__What you need to do__
No line before the one containing "Image resolution: width=1412" is to be output; retype exactly that line and all lines that follow it to the end of the records.

┏━━

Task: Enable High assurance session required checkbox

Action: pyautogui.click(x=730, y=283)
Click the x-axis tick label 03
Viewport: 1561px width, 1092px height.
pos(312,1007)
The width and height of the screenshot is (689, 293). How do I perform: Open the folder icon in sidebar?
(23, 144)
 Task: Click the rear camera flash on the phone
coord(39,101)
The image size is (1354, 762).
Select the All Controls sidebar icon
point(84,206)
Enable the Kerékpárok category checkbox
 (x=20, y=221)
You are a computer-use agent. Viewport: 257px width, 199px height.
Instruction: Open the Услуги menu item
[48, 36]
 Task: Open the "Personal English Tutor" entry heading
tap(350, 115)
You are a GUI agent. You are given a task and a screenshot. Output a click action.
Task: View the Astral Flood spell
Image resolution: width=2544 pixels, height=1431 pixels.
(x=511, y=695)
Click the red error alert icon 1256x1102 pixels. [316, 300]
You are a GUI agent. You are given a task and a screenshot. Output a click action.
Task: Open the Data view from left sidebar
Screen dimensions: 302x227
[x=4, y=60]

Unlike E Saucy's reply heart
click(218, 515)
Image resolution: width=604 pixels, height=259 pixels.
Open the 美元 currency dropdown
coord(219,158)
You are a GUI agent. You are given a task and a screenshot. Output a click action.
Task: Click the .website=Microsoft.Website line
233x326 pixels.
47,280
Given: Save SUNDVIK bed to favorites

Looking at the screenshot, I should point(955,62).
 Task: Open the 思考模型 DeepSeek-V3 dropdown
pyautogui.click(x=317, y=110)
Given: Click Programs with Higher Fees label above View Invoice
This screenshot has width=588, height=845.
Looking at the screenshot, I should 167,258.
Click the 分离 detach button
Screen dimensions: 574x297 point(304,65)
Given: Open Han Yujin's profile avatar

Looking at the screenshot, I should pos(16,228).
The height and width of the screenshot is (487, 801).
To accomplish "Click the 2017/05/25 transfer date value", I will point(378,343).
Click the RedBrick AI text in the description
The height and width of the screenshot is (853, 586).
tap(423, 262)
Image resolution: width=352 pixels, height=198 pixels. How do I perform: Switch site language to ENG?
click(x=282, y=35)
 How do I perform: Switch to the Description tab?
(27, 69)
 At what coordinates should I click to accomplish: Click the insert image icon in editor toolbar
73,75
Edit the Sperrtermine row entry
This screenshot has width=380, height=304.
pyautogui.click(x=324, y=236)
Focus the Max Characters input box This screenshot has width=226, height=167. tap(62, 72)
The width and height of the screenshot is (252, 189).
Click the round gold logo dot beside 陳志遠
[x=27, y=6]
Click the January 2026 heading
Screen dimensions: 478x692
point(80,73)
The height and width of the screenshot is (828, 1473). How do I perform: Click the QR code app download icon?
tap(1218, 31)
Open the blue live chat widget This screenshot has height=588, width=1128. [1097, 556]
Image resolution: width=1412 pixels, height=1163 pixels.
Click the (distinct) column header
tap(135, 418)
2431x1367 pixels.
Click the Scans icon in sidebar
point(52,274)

┗━━

__Reply__
Image resolution: width=1412 pixels, height=1163 pixels.
Click the (distinct) column header
tap(135, 418)
2431x1367 pixels.
Click the Scans icon in sidebar
point(52,274)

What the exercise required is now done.